I dati vengono raccolti dalla scatola di trasmissione, integrata nella copertura dell’edificio prefabbricato. A queste informazioni, provenienti dall’interno della struttura, si aggiungono quelle ambientali rilevate dallo strumento all’esterno dell’edificio. Dati climatici come temperatura, quantità di pioggia, qualità dell’aria o direzione e intensità del vento, ma anche informazioni relative all’efficienza di strumentazioni terze. Per mezzo di Manini Connect è, infatti, possibile monitorare le prestazioni e l’efficienza di un impianto fotovoltaico oppure recepire in tempo reale informazioni visive relative alla copertura prefabbricata, interfacciando il sistema con strumenti di acquisizione video o fotografici. 

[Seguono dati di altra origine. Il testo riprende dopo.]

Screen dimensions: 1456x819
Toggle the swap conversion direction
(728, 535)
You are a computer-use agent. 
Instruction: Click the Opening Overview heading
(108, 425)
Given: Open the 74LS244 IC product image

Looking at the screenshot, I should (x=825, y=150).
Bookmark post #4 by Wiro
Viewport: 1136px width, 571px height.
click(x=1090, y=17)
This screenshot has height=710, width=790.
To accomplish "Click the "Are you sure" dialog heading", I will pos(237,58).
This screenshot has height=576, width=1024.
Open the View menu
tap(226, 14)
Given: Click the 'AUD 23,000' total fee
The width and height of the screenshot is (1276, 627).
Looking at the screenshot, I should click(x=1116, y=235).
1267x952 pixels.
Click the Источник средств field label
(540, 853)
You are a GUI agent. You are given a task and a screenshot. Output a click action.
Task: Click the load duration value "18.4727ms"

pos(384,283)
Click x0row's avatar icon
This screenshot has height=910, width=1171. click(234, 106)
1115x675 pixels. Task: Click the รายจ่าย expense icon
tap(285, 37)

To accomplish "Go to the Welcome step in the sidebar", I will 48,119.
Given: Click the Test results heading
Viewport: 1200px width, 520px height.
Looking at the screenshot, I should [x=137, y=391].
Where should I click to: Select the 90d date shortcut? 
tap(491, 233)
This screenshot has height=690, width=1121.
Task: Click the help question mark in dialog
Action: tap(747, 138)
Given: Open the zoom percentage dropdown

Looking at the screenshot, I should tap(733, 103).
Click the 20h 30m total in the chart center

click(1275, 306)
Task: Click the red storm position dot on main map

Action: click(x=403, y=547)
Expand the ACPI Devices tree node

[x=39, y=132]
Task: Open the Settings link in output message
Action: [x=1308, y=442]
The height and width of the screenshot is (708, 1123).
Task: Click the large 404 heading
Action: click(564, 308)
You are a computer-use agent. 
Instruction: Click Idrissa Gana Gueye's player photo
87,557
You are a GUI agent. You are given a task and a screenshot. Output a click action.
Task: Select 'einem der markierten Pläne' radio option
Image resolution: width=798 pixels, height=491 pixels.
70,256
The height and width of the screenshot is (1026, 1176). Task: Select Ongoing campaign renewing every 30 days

Manini Connect può essere installato non soltanto in fase di realizzazioni ex-novo ma anche durante una riqualificazione di edifici preesistenti. Inoltre, il sistema è progettato per essere scalabile e modulare. Ciò vuol dire che è possibile collocare gli strumenti di rilevamento all’interno di più elementi strutturali prefabbricati, posizionati in differenti zone degli edifici. Più sensori avrà a disposizione la scatola di trasmissione e più dati potranno essere incrociati, rendendo ancora più precisi i report trasmessi e archiviati su un cloud dedicato.

Il Centro di Controllo ed Elaborazione Dati di Manini Prefabbricati SpA processa i dati e li rende disponibili per i soggetti autorizzati, che possono accedervi in maniera semplice e rapida, attraverso il computer o, ancora più semplicemente, tramite un’app dedicata e disponibile sia per tablet che per smartphone. 

In base alle specifiche caratteristiche degli edifici, Manini Connect segnala prontamente a soggetti predefiniti il rilevamento di informazioni considerate anomale dal Centro di Controllo ed Elaborazione Dati. 

Grazie a Manini Connect non è più necessario effettuare ispezioni in quota per stabilire lo stato di sicurezza ed efficienza degli edifici, grazie al flusso di monitoraggio sostenibile, efficace e definitivo proposto da Manini Prefabbricati SpA.

Su richiesta del cliente la Manini Prefabbricati attiverà anche un servizio di intervento con droni per verificare nel dettaglio l’esatta entità della problematica evidenziata ed un servizio di ripristino delle condizioni ottimali dell’edificio.

Manini Connect si propone di innovare il settore della prevenzione e della sicurezza applicata agli edifici prefabbricati. Il sistema è diretto non solo alla realizzazione di capannoni prefabbricati industriali, ma anche di strutture prefabbricate destinate a un uso pubblico, come scuole, uffici e grandi centri commerciali.